Skeptics cited by Orford (e.g., Berman 1998) criticize current international law [*370] jurisprudence through the deconstruction of dominant discourses, contending that they hide the political motivations of those in power to exclude liberated groups seeking real sovereignty. One issue is that postmodernism is not social science, but an interdisciplinary humanities project. There are no testable hypotheses. Indeed, the critique purports to read assumptions and other hidden agendas without any necessity to prove their validity or offer better alternatives. The response is that the critics of critical theory do not provide relevant data either. Orford also ignores the advocacy of a post-Westphalian system by many liberal scholars, who advocate humanitarian intervention. Such cosmopolitans like Richard Falk, who inveighs against globalization, militarism and presents many other arguments about the debasement of international law, nonetheless support post-Westphalian adaptations of international law, including humanitarian intervention. Orford also adopts a number of jargon-laden and metaphorical, feminist arguments. She contends that the US and the UN are like “man and wife,” though any observer would say that such a marriage is rather estranged.

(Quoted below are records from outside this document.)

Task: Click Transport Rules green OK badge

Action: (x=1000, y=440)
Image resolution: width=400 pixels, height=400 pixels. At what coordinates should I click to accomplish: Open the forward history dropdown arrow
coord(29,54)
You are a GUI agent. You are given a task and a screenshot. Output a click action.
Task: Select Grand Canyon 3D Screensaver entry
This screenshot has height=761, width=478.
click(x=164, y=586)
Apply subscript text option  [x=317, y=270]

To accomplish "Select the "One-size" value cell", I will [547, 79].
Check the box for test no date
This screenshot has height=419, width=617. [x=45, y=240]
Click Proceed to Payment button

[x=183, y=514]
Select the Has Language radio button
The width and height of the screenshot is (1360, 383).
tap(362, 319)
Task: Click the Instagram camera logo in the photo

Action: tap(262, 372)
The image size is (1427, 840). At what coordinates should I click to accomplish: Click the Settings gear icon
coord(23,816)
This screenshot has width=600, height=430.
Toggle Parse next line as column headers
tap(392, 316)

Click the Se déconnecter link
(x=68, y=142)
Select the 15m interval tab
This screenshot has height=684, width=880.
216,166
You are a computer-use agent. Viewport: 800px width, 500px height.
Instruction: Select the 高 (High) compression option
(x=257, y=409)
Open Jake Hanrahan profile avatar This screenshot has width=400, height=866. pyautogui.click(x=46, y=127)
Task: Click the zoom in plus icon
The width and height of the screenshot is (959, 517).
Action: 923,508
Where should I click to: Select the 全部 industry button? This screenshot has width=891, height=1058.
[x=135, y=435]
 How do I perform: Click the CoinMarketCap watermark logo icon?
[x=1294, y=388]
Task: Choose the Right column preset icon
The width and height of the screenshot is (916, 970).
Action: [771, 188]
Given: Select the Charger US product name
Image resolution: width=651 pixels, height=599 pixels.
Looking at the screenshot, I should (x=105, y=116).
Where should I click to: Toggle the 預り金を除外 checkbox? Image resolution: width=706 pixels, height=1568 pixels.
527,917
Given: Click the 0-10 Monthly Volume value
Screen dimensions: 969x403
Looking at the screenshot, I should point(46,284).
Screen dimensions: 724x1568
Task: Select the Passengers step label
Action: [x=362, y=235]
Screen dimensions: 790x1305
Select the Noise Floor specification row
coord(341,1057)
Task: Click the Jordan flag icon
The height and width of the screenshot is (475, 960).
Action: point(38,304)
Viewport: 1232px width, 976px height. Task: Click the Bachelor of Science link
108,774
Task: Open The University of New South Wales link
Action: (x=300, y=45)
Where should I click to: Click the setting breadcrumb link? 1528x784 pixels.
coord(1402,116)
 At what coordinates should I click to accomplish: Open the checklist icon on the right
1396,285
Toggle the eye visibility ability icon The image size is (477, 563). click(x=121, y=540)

Hence, Orford’s conclusion is based on the assumption that neo-colonialism produces results (e.g., favoring global capital) that she does not like, leading her to posit that “post-conflict reconstruction in places such as Bosnia-Herzogovina and East Timor mirrors the way in which the international community supported colonialism in earlier periods” (p.26). She blames the continuation of neo-colonial policies on the dominance of global capitalist institutions. “Post-conflict reconstruction carried out under the auspices of international financial institutions is often concerned to create a secure environment in which foreign investment can produce profits for the shareholders of multinational and foreign corporations, free of the kinds of investment constraints that were the product of the efforts of decolonised states to create a new international economic order during the 1970s” (p.27). The problem with such anti-globalization arguments, like so much in this book, is the completely intentional omission of any preferred substitute policy.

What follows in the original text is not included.